From the entries below, list each line with "will".

━━━━━━━━━━━━━━━━━━━━━━━━━━━━━━

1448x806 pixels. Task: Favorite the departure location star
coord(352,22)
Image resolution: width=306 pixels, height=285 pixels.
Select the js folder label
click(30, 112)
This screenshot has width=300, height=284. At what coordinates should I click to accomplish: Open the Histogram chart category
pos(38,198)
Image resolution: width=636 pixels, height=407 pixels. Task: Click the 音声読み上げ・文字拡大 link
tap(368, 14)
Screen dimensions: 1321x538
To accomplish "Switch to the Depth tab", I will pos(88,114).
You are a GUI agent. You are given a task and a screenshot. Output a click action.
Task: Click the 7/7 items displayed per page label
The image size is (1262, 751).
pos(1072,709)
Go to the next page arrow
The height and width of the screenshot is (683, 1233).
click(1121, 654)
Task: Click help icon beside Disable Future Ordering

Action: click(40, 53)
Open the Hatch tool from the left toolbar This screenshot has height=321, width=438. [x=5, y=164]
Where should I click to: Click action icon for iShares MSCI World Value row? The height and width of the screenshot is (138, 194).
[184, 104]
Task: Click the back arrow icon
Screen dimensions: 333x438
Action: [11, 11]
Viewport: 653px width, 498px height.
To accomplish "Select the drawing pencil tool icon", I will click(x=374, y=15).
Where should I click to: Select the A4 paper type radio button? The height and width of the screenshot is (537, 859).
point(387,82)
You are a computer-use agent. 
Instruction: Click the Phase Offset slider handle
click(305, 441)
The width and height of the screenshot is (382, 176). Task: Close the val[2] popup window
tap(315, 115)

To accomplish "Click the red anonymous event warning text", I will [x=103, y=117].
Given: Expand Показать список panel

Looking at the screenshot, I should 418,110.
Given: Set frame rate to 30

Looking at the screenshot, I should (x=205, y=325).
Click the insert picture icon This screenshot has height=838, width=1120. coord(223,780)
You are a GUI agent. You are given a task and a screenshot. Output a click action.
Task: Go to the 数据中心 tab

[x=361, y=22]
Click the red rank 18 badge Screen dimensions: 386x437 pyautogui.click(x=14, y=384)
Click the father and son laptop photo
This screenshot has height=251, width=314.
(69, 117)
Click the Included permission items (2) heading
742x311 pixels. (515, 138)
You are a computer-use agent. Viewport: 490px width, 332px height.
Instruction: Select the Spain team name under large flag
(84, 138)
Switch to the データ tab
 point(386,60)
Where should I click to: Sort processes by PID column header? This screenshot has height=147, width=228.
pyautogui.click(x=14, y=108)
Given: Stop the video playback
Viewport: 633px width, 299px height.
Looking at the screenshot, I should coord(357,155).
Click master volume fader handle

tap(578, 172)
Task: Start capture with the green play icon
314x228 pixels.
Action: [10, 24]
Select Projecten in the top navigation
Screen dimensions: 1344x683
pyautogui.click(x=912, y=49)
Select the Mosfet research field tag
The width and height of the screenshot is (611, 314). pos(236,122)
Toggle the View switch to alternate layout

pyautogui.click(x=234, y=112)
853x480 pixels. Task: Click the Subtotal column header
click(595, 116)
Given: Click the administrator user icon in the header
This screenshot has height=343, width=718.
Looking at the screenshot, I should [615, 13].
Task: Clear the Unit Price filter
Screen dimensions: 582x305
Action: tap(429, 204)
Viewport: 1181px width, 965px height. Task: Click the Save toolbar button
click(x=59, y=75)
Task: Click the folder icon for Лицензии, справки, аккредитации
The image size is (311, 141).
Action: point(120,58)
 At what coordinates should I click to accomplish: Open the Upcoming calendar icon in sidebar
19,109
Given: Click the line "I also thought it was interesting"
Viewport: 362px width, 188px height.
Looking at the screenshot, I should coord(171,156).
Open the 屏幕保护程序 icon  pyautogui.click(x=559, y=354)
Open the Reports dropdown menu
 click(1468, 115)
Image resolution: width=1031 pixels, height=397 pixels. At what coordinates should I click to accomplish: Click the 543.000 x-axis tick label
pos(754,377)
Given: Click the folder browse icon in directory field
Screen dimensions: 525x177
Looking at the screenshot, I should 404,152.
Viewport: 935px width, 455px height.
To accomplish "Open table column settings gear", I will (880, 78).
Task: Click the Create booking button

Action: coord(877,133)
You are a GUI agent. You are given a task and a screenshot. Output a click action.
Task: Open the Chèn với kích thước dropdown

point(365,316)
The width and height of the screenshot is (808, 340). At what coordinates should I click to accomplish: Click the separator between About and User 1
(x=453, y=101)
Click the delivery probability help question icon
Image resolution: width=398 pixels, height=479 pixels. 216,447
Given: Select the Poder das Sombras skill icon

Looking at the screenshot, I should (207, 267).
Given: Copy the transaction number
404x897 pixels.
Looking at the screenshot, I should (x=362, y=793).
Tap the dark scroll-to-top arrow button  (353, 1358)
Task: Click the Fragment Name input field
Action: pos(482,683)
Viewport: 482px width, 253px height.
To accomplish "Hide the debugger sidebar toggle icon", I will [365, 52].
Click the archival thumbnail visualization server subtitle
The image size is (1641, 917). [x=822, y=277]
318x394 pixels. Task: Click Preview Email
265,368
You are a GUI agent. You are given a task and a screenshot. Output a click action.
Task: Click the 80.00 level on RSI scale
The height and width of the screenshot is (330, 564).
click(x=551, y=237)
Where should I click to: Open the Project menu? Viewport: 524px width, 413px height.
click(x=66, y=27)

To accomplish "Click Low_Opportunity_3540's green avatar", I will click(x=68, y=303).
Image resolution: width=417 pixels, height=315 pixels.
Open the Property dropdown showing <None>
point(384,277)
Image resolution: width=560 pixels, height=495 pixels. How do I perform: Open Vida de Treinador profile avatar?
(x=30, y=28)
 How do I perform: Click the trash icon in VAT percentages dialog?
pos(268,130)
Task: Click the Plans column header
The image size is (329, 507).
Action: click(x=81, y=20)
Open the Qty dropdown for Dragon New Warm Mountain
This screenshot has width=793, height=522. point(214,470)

━━━━━━━━━━━━━━━━━━━━━━━━━━━━━━

Solution to this problem:
To accomplish "Switch to the Depth tab", I will pos(88,114).
To accomplish "Select the drawing pencil tool icon", I will click(x=374, y=15).
To accomplish "Click the red anonymous event warning text", I will [x=103, y=117].
To accomplish "Open table column settings gear", I will (880, 78).
To accomplish "Hide the debugger sidebar toggle icon", I will [365, 52].
To accomplish "Click Low_Opportunity_3540's green avatar", I will click(x=68, y=303).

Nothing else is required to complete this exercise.